Cloud and Virtualization Security Resolutions for 2012

Christmas is over and New Years is on its way. A time to make resolutions and see the year complete.  A time to review what is old and plan for the future. This is a perfect time to review your defense in depth and look to see if there are security additions needed in 2012. So what cloud and virtualization security New Years resolutions should I make for 2012?

First we need to know what is available, and what aspect of cloud and virtualization security we need to consider. Perhaps we actually should consider everything, but that is one mighty big resolution. So we can take everything in steps from the no-cost steps through various security tools to educating all involved with cloud and virtual environments.

There are the classic no cost steps that everyone must take, that have been discussed at length:

  • Realize that data does not always leave a virtual environment when talking from VM to VM, that visibility into this environment is required.
  • Segregate and separate your management constructs from your workloads.
  • Realize that hardening guides are only part of the solution, defense in depth is required
  • Form a Cross-Functional Team to review all things Cloud or Virtualization

There are standards to employ:

  • DISA STIG for ESX v3.x (however there is nothing yet for ESX v4 or v5 so you must apply existing practices such as the VMware Hardening Guide, PCI DSS 2.0, or CISSecurity guides)
  • CISSecurity Guide for vSphere v4
  • VMware Hardening Guide for vSphere v4
  • PCI DSS 2.0 guidance for virtual and physical environments

There are the classic extension of you existing physical security tools:

  • If you use Cisco gear, look at the Cisco Nexus 1000V + VSG combination
  • If you use Juniper gear, look at the Juniper vGW (formally Altor)
  • If you use Tipping point gear, look at Reflex Systems vTrust
  • If you use Checkpoint gear, look at Checkpoint’s virtual firewall
  • If you use IBM gear, look at IBM VSS

There is also the classic requirements for Firewall, IDS, IPS, Compliance, and Remediation:

  • For automated remediation of compliance and other violations you will want to consider  Catbird, Reflex Systems VMC + vTrust
  • For Compliance you may wish to look at VMware Configuration Manager, HyTrust, Catbird, Reflex Systems, and Juniper vGW
  • If you want to look at a classic firewall with IDS/IPS  you will wish to consider Reflex Systems, Vyatta, Trend Micro, Catbird, Juniper vGW, Checkpoint, VMware vShield (no IDS/IPS yet), and many others

For classic Anti-malware requirements there are:

  • For offloading anti-malware there is Trend Micro Deep Security
  • For virtualization aware technologies there is Trend Micro Deep Security, Symantec, McAffee, and others

For Data at Rest and movement between clouds security:

  • You will wan to look at Afore Technologies

For offloaded Security as a Service:

  • Zscaler offloads anti-virus, anti-malware, DLP, and many other security functions
  • Cloud Passage offloads firewall management within Amazon EC2 and other clouds
  • Trusteer offloads certificate management for critical systems

The list goes on from here, with many tools being repeated in each category. The savvy cloud and virtualization administrator and security administrators will realize that there is just not one tool and that they will need to run a combination of tools and practices to implement security policies.
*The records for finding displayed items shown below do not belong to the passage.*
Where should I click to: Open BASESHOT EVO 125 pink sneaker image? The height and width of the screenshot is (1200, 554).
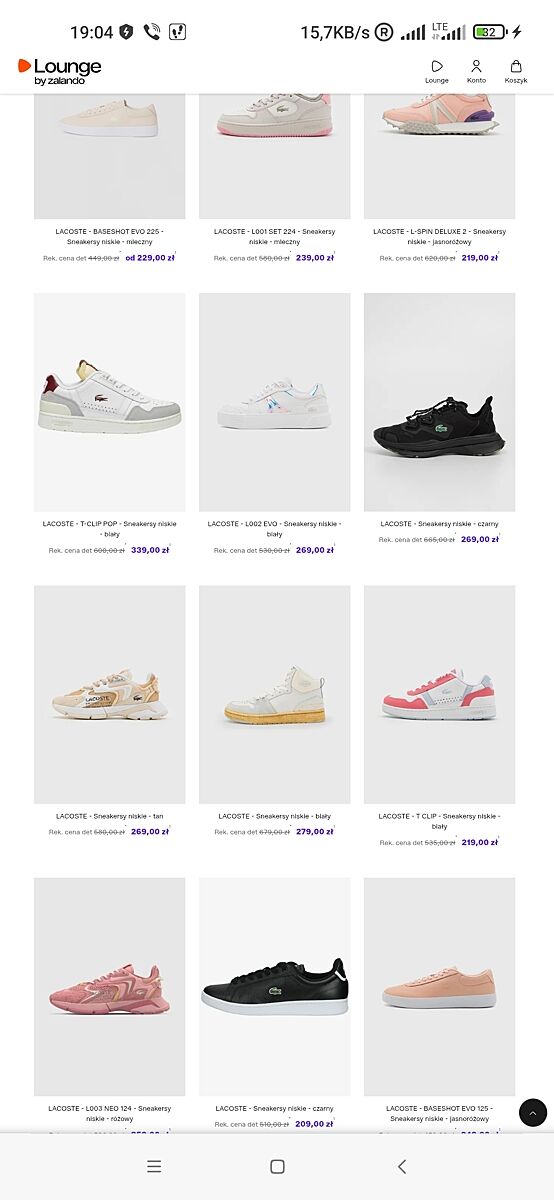tap(440, 987)
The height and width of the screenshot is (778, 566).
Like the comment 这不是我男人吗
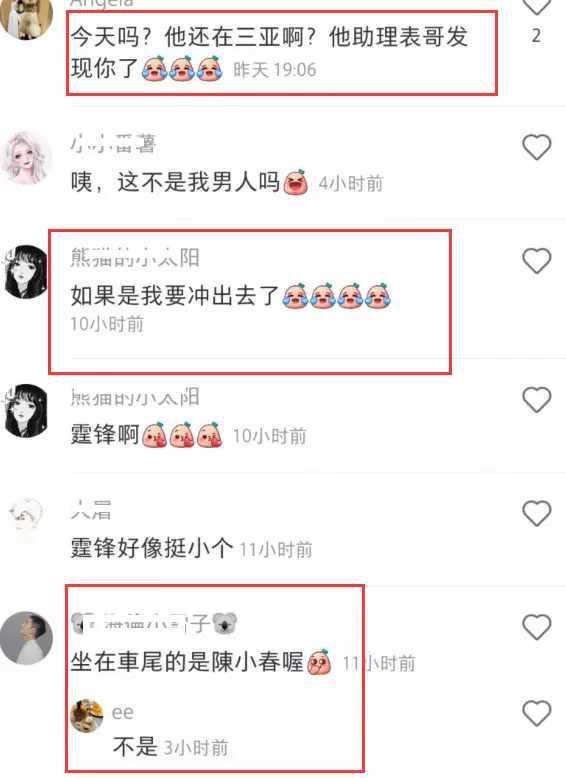click(537, 147)
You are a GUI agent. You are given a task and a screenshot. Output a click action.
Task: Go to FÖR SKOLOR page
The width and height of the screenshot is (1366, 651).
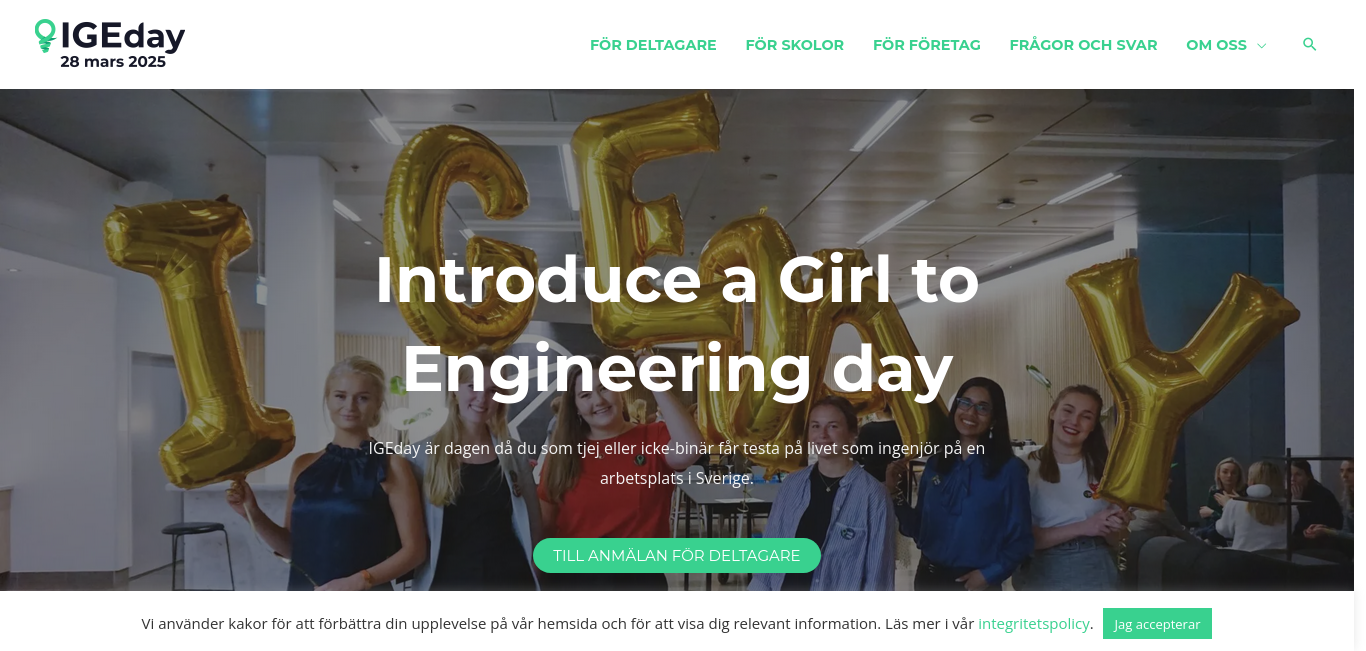pyautogui.click(x=795, y=45)
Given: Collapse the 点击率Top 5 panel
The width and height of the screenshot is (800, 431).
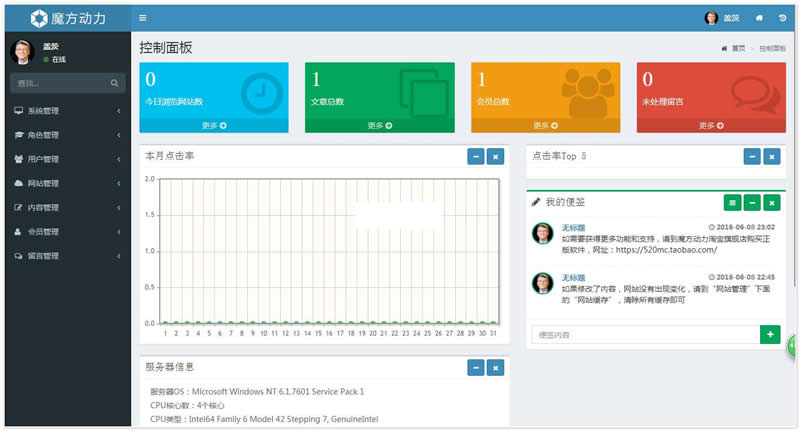Looking at the screenshot, I should click(x=752, y=156).
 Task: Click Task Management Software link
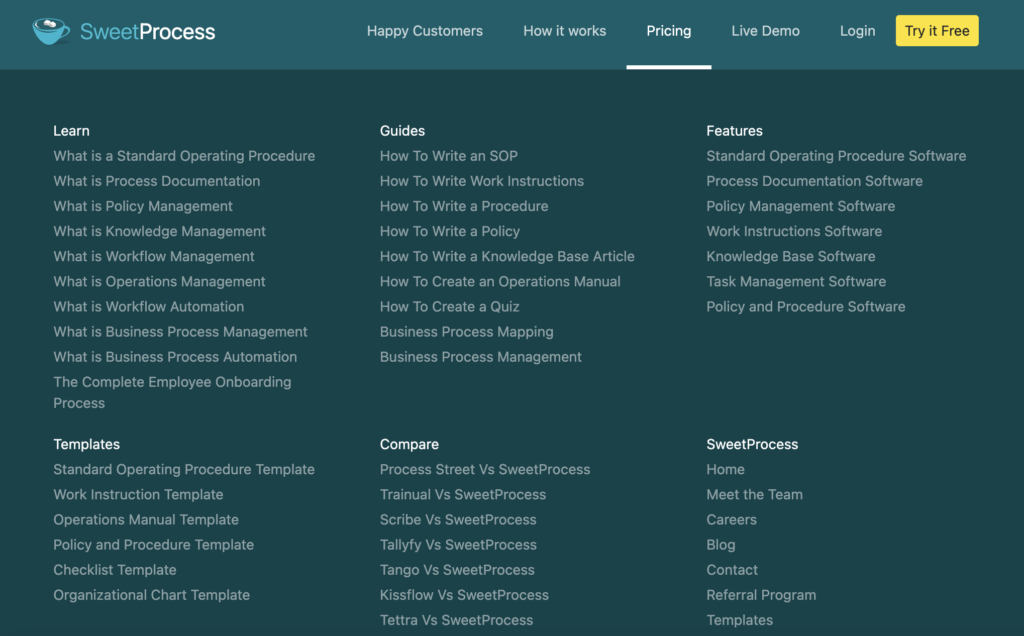tap(796, 282)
2011 saw a growth in virtual environment security, however what I see in the industry is an increased need to just do the basics. The low hanging fruit that starts with virtualization and cloud architecture. A need to still educate everyone about the issues surrounding virtual environment security. There is a need to improve security folks understanding of cloud and virtual environments. These educational processes must continue, consider some of the courses on Virtual Environment Security and you will see just how easy it is to attack a badly architected environment. Course from:

It all starts with knowledge, knowledge that there are no longer any bastions, that defense in depth is a requirement, and that we need to protect our data as it moves around our virtual environments, hybrid clouds, and into and out of the various clouds we use today, such as Salesforce, Dropbox, Google, Twitter, etc. etc. The list is nearly endless as such we need to consider how we access this data (from our hand held devices), how we access this data (mostly in cleartext or easily broken SSL connections), and how can we protect our data. Perhaps we should all add a simple resolution to our new year’s list:

I resolve to review where our data goes, how best to protect our data, and how to maintain security where the bastion has moved to the data.